# 0. create project structure and import utility functions
After doing this, put the required files in the "Input_files" folder. Including approximate names, these should be:
- Slide-tags spatial data   :   "df_whitelist_{Sample/Project/Run}.csv"
- 10x barcode pairs         :   "3M-february-2018.txt"                      or equivalent
- Known cell barcodes       :   "barcodes_{Sample}.csv"                     Single-cell derived barcodes
- Slide-tags results        :   "{Sample}_spatial.csv"                      Slide-tags results, used to analyse check results but not strictly required until then

It is also possible in each step to re-load config if changes are done in the middle.

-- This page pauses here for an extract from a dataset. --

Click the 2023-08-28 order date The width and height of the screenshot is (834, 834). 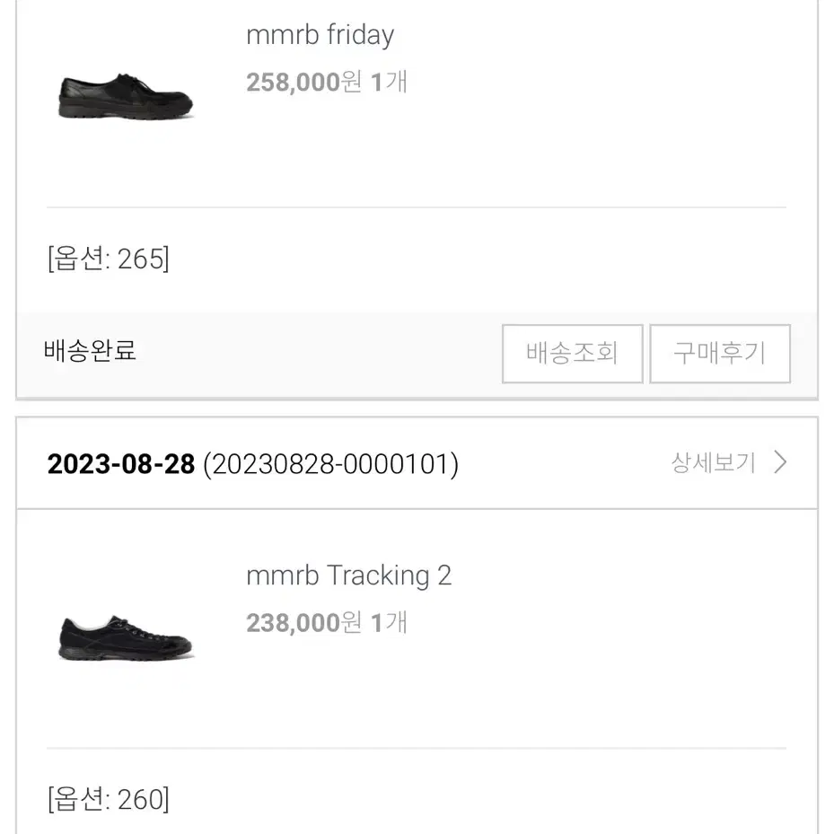click(x=121, y=464)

For the Tonsil analyses, leave the config as is or to perform the unipartite mouse embryonic analysis, switch to the config to "config_standard_processes_mouse_embryo_uni.py", otherwise the configs has to be manually changed or a new config created.

In [None]:
from Utils import *
create_structure()
# default options: config_standard_processes.py or config_standard_processes_mouse_embryo_uni.py
config = ConfigLoader('config_standard_processes.py') 

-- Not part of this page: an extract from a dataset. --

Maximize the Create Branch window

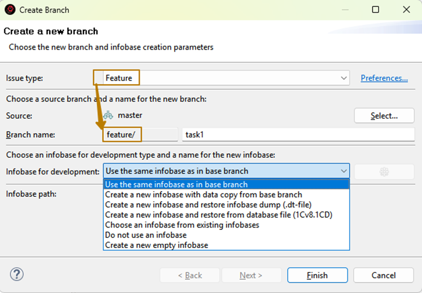[x=375, y=10]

# 1. Process raw edge file

The edge file (df_whitelist_{Project}.txt) generated from Russell et als' pipeline will go through slight modification for easier handling in the downstream.

- The first cell loads packages and creates project structure if not already present, after running this the required files should be added to the "Input_files" folder. 

- The second step is mandatory, and entails switching the cell barcodes with their counterpart in the 10X provided barcode document denoted "3M-february-2018.txt".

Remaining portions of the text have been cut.